Registration granted by consent only.

2021-2022 Spring

EALC 24640/34640 Chinese Buddhist Icons: Methodologies

(ARTH 24640, ARTH 34640)

Icons belong to the most important category of sacred objects in Buddhism, and they were indispensable for transmitting the religion across East Asia. The ontological status of icons, however, remained polemical throughout most of the religion’s premodern history. While scholars in religious studies have since the 1960s been attentive to the ritual and cultic functionality of Buddhist icons, art historians did not move past style-oriented methodologies and fully engage Buddhist icons as such until the 1990s. This course investigates different methodologies devised by scholars in the past to study Buddhist icons with various theoretical premises and from diverse historical perspectives and focuses. We will pay particular attention to how the field, Chinese Buddhist art history, bears those different approaches to Buddhist icons in its development of the past decades. 

2021-2022 Spring

EALC 47750 China’s Performative Architecture

(ARTH 47750)

How does architecture engage people visually, physically, or spatially?
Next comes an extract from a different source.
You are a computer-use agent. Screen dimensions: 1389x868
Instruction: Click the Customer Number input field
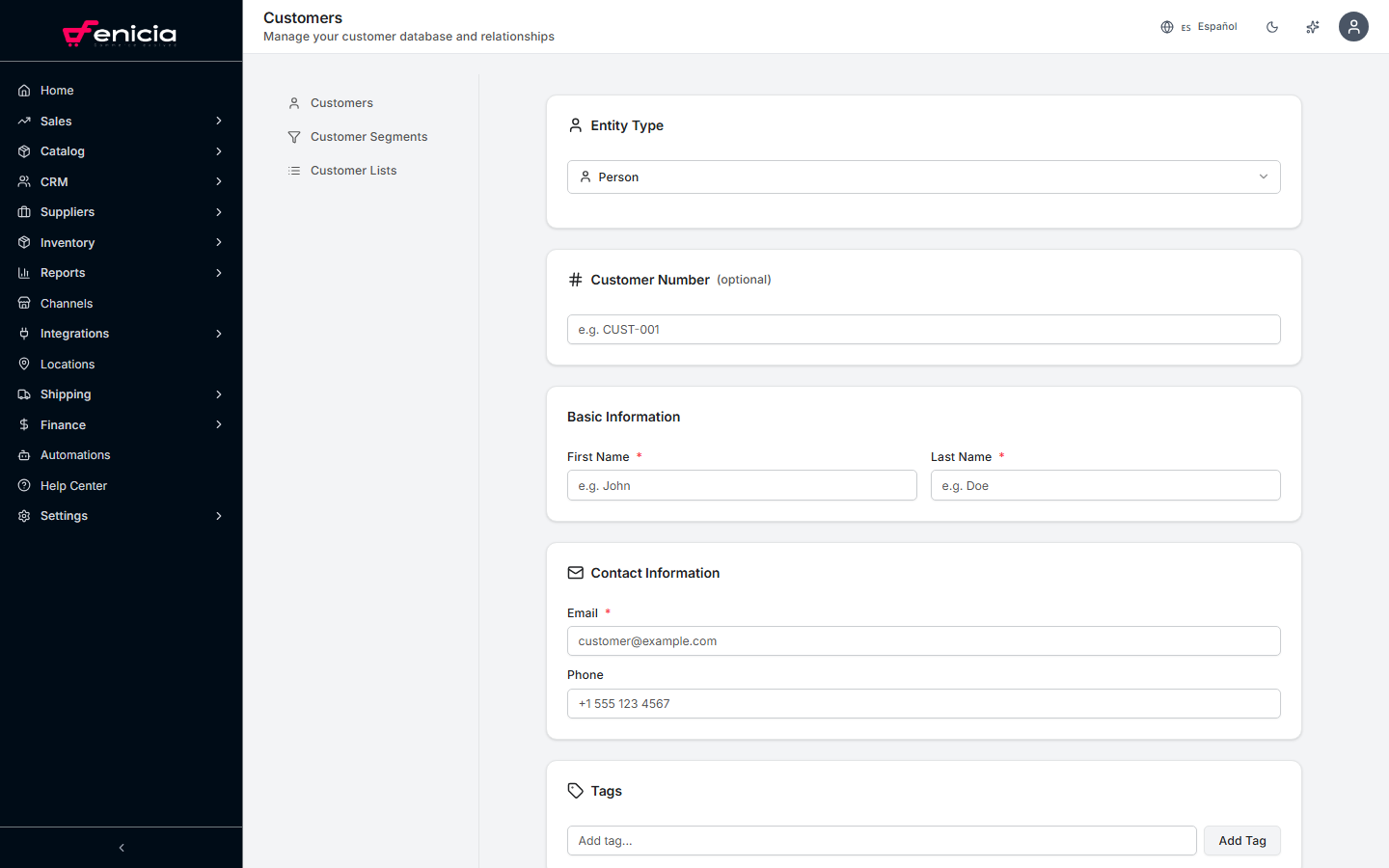(923, 329)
In what ways can we talk about architecture acting upon viewers, cultivating their bodily knowledge and shaping their spatial experiences? In a figurative sense, this course explores ways in which architecture is not confined as the backdrop of a performance but a critical constituent of it. Yet, rather than using the power of “performance” only as an explanatory metaphor, the course takes it as an essential quality of architecture, investigating what constitutes Chinese traditional architecture’s performativity—its agentic power that engages and thus transforms viewers both affectively and intellectually. The goal is to situate China’s architectural tradition in an unconventional framework of analysis to explore issues, materials, topics, etc. that have thus far not been fully or appropriately studied. Language proficiency in classical Chinese is required.

Prerequisites

Reading proficiency in Classical Chinese.